1. Field of the Invention
Embodiments of the present invention generally relate to a method of dynamically controlling the temperature of a solar cell substrate during microcrystalline silicon deposition.
2. Description of the Related Art
Photovoltaic devices (PV) or solar cells are devices that convert sunlight into direct current (DC) electrical power. PV or solar cells may be single junction or multi-junction with each junction having a p-doped region, an intrinsic region, and an n-doped region to form a p-i-n structure. The intrinsic region may be formed by amorphous silicon, but amorphous silicon does not utilize as wide a spectrum of sunlight as microcrystalline silicon.

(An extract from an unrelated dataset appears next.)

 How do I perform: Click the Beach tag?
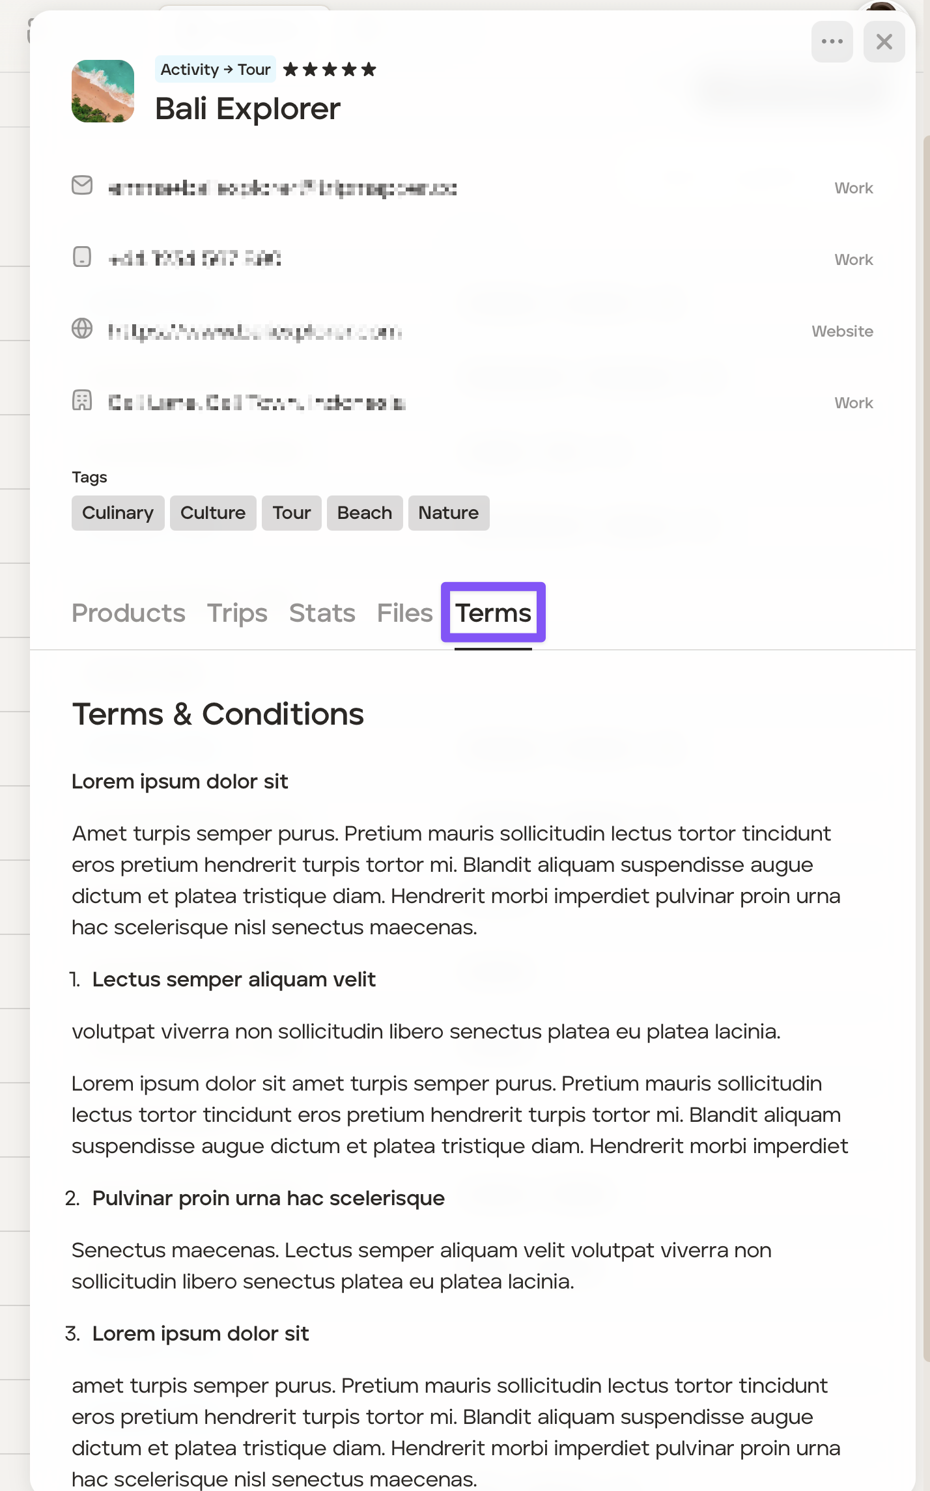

Microcrystalline silicon, on the other hand, while utilizing a wider spectrum of sunlight as compared to amorphous silicon, has a much lower absorption coefficient than amorphous silicon and therefore does not deposit at as fast as amorphous silicon. The deposition rate of microcrystalline silicon can be increased by increasing the power density, but a higher power density usually leads to a higher processing temperature. Higher processing temperatures may not be beneficial because the dopant in adjacent layers may diffuse into other layers and damage the solar cell.
Because of microcrystalline silicon's ability to use a wider spectrum of sunlight, it would be beneficial if microcrystalline silicon could be deposited at a faster rate without risk of damaging the solar cell. Therefore, there is a need in the art for a method of depositing microcrystalline silicon at a faster rate without damaging the solar cell.